What is the next number in the sequence: 5, 11, 17, 23, ___?
A27, because you add 4 each time
B29, because you add 6 each time
C30, because 23 + 7 = 30
D28, because you add 5 each time
To find the rule, check the gap between consecutive terms: 11 − 5 = 6, 17 − 11 = 6, 23 − 17 = 6. The common difference is 6. The next term is 23 + 6 = 29. The wrong answers (4, 5, 7) come from only partially checking — perhaps eyeballing one pair of terms. Verifying the gap across multiple consecutive pairs is essential before trusting any rule.
Question 2 Multiple Choice
A student wants to find the 7th term of the sequence 3, 8, 13, 18, 23... Which approach is most efficient?
AContinue the sequence one step at a time: 28, 33, and that's the 7th term
BUse multiplication: the 7th term = 3 + (6 × 5) = 33
CThe 7th term cannot be found without writing the whole sequence first
DMultiply 7 × 5 = 35
For any arithmetic sequence, the nth term = first term + (n − 1) × common difference. For the 7th term: 3 + (7 − 1) × 5 = 3 + 30 = 33. This is faster than hopping forward step by step. Option D (7 × 5 = 35) forgets to add the starting value of 3. This connection to multiplication is the key — once you know the common difference, you can jump to any term without stepping through all the ones in between.
Question 3 True / False
The sequence 4, 8, 12, 16, 20 is the same as the multiplication table for 4.
TTrue
FFalse
Answer: True
An arithmetic sequence starting at 4 with a common difference of 4 produces exactly the multiples of 4: 4×1=4, 4×2=8, 4×3=12, and so on. This connection means you can find any term in the sequence using multiplication instead of counting forward step by step. Recognizing sequences as multiplication in disguise makes them much faster to work with.
Question 4 True / False
You can identify the rule of an arithmetic sequence by looking at just the first two terms.
TTrue
FFalse
Answer: False
Checking only the first two terms gives you a candidate rule, but not a confirmed one. Two numbers always have some difference — that doesn't mean the difference is constant throughout the sequence. A sequence like 2, 5, 9, 14... has a gap of 3 between the first two terms but the gaps keep increasing (not arithmetic at all). Always check at least three consecutive pairs before trusting the rule — a real arithmetic sequence has the same gap every time.
Question 5 Short Answer
How does identifying the common difference in an arithmetic sequence connect to multiplication? Why is that connection useful?

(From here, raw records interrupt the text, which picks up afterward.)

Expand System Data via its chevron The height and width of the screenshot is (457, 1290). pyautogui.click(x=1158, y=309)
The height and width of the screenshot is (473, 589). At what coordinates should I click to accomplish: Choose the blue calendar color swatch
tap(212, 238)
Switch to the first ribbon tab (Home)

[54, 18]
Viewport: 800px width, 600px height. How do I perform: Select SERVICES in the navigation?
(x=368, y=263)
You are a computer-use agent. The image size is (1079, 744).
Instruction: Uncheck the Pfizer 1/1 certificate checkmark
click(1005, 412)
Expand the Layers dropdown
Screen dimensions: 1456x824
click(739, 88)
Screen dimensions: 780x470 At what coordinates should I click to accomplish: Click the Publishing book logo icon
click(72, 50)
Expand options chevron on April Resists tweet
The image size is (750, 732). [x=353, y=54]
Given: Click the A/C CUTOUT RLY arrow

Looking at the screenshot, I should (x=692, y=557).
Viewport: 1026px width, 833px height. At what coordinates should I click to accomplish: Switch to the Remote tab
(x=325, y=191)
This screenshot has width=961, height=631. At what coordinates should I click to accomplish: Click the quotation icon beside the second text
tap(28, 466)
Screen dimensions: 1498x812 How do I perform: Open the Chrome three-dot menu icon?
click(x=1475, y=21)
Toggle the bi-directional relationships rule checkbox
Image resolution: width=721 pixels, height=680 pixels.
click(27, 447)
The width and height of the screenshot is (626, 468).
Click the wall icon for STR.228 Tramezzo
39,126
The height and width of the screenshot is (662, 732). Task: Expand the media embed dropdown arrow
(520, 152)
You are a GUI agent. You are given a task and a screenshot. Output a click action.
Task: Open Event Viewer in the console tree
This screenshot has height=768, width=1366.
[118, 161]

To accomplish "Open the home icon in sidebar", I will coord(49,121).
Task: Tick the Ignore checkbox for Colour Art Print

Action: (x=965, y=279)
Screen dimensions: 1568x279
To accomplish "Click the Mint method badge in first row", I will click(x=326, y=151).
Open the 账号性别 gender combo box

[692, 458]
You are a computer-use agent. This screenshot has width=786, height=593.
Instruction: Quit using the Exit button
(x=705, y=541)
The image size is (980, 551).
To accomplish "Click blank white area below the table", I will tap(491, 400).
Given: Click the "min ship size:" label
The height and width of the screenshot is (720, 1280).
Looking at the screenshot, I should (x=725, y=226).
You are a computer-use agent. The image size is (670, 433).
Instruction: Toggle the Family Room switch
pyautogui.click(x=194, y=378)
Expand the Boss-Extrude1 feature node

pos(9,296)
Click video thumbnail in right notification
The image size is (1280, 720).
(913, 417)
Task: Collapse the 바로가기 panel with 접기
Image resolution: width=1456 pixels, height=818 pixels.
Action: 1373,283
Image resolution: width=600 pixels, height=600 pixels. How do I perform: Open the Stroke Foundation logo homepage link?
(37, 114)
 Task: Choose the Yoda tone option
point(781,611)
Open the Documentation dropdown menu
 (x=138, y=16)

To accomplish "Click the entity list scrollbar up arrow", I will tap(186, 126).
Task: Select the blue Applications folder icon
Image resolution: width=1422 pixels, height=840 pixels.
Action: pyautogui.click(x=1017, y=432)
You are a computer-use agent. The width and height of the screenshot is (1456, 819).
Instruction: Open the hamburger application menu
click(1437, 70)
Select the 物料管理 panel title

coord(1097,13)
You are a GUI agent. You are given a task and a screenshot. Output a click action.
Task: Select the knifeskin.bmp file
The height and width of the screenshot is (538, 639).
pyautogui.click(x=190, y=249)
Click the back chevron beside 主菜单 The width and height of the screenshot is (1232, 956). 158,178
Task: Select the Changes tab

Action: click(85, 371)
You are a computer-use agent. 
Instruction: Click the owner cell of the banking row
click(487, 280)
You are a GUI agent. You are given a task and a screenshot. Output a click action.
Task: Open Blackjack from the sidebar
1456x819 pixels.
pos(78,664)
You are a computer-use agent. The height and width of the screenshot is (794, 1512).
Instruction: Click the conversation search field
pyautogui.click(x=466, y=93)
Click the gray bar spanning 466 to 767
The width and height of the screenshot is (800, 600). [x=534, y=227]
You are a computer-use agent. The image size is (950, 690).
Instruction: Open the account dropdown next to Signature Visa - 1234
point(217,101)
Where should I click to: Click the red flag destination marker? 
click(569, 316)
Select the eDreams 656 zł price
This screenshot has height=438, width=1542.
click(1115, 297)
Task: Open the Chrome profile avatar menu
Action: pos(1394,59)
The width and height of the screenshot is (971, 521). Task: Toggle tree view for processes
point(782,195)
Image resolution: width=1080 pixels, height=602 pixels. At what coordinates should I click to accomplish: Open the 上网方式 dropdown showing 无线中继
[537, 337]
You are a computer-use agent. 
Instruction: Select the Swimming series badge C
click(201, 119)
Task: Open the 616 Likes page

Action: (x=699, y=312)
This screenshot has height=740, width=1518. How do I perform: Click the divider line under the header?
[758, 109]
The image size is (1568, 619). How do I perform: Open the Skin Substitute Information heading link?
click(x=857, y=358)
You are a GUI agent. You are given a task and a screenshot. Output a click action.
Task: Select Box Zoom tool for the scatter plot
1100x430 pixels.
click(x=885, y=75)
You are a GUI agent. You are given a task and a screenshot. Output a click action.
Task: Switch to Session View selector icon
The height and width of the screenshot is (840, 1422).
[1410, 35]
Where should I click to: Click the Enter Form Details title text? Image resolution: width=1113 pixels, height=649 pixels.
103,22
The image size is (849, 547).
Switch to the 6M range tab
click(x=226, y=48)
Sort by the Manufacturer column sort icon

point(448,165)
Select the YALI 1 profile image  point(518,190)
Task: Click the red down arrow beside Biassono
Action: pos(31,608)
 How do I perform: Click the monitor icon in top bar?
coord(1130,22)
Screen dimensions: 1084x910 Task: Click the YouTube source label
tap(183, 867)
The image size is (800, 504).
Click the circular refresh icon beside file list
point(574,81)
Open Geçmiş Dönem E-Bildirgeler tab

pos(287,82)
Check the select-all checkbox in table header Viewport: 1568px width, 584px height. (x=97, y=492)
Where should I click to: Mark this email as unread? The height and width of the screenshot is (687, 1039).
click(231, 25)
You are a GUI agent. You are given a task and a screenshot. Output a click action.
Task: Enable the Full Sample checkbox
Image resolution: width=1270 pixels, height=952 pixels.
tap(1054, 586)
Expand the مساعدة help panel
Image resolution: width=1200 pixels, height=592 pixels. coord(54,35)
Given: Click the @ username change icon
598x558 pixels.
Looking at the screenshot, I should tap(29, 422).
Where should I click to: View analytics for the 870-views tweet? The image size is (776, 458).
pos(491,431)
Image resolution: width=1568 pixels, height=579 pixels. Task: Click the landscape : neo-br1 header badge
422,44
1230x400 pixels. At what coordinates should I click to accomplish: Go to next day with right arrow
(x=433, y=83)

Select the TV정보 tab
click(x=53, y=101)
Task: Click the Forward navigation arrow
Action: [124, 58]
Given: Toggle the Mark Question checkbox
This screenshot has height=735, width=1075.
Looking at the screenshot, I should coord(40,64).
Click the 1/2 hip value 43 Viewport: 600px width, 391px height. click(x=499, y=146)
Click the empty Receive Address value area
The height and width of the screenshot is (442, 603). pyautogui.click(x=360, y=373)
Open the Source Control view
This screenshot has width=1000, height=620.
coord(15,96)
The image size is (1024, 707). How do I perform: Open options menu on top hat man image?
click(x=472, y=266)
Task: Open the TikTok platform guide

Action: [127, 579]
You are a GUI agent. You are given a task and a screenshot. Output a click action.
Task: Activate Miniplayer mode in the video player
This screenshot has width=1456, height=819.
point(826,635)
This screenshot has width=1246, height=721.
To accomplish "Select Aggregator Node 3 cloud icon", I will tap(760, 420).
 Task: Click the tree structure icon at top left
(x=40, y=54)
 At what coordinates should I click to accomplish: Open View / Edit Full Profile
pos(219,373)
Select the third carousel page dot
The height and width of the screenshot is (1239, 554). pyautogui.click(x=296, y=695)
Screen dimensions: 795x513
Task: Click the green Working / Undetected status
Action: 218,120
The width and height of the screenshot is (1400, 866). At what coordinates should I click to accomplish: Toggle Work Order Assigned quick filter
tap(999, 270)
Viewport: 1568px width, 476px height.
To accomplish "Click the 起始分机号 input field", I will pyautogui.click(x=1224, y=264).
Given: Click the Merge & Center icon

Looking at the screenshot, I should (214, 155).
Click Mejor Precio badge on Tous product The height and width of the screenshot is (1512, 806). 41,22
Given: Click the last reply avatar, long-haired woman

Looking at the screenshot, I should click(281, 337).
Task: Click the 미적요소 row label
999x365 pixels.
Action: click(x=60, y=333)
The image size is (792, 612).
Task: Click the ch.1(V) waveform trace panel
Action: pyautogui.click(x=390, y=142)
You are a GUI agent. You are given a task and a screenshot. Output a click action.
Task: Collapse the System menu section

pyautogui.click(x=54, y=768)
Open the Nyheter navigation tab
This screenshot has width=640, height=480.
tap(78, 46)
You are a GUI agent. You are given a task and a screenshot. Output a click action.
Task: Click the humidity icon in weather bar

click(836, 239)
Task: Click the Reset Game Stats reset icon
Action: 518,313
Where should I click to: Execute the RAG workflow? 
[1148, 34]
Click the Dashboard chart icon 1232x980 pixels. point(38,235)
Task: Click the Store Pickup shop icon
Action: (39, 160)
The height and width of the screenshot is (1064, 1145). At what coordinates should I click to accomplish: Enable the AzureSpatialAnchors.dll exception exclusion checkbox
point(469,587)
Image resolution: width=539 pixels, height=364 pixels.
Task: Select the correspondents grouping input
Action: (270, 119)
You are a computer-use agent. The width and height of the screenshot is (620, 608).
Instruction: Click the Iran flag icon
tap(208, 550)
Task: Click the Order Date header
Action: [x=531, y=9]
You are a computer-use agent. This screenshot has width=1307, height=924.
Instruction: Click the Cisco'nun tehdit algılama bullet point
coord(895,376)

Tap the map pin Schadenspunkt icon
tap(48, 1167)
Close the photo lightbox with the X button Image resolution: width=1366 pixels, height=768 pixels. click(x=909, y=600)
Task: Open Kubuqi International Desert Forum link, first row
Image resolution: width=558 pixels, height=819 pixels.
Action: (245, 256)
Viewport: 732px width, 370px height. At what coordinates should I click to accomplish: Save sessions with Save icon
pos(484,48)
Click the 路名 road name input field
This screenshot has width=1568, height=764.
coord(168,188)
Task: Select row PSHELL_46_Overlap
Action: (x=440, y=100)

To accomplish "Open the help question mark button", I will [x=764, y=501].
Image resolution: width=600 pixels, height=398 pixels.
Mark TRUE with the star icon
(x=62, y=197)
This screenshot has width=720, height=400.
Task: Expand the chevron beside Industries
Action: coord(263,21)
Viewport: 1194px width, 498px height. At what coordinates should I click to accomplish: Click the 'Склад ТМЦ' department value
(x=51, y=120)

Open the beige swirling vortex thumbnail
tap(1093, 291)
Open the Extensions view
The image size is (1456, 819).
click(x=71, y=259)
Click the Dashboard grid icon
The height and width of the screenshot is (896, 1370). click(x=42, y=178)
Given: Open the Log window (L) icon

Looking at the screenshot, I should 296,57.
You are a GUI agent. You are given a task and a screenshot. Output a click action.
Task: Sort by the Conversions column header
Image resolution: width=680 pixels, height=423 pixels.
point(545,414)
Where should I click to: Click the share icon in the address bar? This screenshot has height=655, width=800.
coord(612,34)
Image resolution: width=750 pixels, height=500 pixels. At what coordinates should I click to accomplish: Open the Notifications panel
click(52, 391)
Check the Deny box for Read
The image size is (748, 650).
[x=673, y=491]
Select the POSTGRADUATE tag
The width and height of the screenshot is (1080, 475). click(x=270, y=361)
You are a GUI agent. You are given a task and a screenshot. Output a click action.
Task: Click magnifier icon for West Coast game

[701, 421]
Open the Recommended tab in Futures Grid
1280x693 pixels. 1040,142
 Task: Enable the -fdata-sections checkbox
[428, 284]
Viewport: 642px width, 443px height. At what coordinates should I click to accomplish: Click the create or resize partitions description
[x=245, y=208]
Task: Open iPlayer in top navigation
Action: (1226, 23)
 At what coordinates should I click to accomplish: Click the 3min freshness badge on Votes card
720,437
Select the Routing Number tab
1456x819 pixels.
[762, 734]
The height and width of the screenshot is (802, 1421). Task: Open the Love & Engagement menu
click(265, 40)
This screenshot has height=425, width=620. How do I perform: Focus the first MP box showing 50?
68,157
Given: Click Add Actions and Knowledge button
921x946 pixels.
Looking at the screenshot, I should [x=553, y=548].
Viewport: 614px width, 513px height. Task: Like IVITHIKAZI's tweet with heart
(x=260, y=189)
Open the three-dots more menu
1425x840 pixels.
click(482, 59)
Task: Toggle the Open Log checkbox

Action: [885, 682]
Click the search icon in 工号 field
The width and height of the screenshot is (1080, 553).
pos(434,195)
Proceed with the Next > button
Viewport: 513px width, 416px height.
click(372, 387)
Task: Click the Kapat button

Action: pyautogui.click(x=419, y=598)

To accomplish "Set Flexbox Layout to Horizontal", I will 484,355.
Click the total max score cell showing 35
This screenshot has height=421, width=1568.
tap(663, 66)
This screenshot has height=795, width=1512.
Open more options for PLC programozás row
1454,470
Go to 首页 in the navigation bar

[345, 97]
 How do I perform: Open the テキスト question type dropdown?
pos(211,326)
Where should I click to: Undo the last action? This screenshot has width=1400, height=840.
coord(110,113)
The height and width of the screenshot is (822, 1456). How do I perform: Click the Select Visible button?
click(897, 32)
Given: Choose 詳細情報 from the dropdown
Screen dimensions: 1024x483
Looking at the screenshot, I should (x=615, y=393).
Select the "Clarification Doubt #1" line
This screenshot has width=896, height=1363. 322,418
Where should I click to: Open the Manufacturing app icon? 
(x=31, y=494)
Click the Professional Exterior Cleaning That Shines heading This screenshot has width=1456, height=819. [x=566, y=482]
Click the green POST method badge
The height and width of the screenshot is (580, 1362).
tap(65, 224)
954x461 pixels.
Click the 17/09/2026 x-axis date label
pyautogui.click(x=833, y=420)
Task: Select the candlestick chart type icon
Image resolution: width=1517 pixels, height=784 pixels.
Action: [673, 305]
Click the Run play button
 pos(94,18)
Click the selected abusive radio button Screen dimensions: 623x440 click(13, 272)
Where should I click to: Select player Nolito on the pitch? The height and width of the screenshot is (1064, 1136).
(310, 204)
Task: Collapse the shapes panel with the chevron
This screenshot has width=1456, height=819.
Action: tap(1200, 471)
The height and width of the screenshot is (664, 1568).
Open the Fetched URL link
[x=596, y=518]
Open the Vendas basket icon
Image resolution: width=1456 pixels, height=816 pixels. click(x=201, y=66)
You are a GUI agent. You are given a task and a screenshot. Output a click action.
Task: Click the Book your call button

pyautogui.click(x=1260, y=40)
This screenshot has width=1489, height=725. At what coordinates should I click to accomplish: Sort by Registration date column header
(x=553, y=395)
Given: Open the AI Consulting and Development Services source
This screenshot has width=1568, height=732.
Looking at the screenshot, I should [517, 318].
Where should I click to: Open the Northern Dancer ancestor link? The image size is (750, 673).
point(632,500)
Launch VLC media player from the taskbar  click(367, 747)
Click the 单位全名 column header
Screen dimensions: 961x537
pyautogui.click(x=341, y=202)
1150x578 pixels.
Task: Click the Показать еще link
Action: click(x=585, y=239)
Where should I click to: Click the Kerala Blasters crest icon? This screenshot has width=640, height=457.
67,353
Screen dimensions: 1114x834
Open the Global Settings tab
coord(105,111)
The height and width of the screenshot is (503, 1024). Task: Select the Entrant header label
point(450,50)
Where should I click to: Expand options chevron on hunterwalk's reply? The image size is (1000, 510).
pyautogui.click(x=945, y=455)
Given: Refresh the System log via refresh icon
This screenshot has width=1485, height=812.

Think about your answer, then reveal below.
Model answer: The common difference tells you how much the sequence grows per step. Since every step adds the same amount, the total growth after n steps is n × (common difference) — multiplication. To find any term, multiply the number of steps taken by the common difference and add the starting value. This means you can calculate a distant term directly without listing every term in between.
This is one of the first glimpses of algebraic thinking in elementary math: the idea that you can find any value in a predictable pattern using a formula rather than counting up one step at a time. Patterns become powerful tools when you can jump to any point in them, not just march forward from the beginning.